### Goal
Reproduce the lines from the one containing "Given: Open the 燕麦核桃粉礼盒1kg*1盒 spec selector" through the end of the records, renaming "spec selector" to "specification picker" and leaving everything else unchanged. Return only those lines.

- - - -

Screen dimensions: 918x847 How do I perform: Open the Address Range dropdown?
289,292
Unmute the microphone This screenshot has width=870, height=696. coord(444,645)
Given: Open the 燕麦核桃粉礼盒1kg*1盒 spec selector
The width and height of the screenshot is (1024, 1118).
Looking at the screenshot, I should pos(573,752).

- - - -

### Task answer
Given: Open the 燕麦核桃粉礼盒1kg*1盒 specification picker
The width and height of the screenshot is (1024, 1118).
Looking at the screenshot, I should pos(573,752).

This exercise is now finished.